I have decided to describe these items with the kind of document, a brief physical description if relevant, and any identifying information. I often include important parties involved, such as organizations, companies, creators, and recipients; I also make note of the date if one is provided. This can usually be done in a few sentences and does not take me more than a couple of minutes. As I get more familiar with the materials, I begin to recognize identifying information that is of particular interest to Monroe County, which in turn enriches my ability to describe the items. This internship is good practice in becoming acquainted with the breadth of an entire collection and visualizing the connecting themes that make the individual items into a cohesive archival body of materials.  

Volunteering for MCHC

Having really enjoyed my time at the Monroe County History Center, I decided to volunteer to help at their annual garage sale fundraiser this past weekend. The Center is dependent on volunteer staff, many of which are senior citizens. I enjoyed meeting some of the other volunteers and being able to help support MCHC. I am aware of the importance of fundraising and community involvement in private memory institutions like the History Center, and supporting such events is critical to the daily operations of these places. Overall I think interacting with my internship in this way was a great addition to my opportunity.

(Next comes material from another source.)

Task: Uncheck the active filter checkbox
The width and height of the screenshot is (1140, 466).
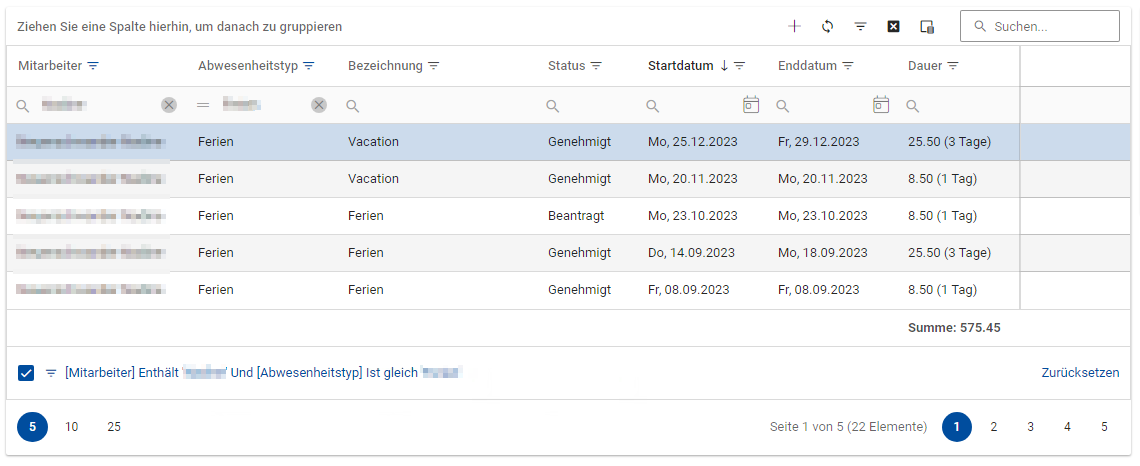Action: 26,373
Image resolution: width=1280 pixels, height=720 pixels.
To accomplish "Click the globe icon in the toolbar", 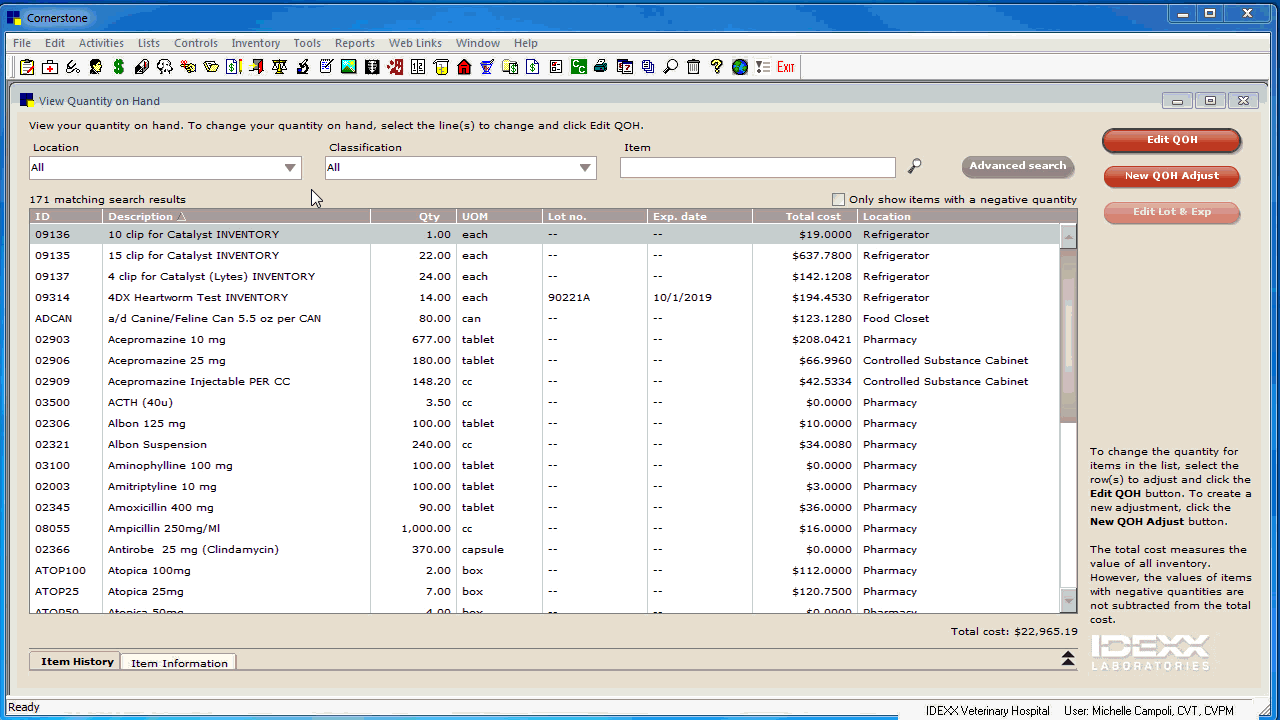I will coord(739,67).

Priorities at Memory Institutions

Much of what I have noted so far while completing this internship has revolved around the collection’s lack of professional archival oversight. This is no criticism of the institution; the MCHC’s goal is not to connect their patrons with these documents—they will allow it, but it is not a priority of the institution. Resources are limited, and hiring such a professional would not be realistic. Ultimately, I am enjoying learning how differently decisions are made at places that are not primarily archival institutions but do have archival needs. The internship is providing insight into the complexities of memory institutions, and how they must balance resources and priorities, which is part of why I find the field so fascinating to begin with.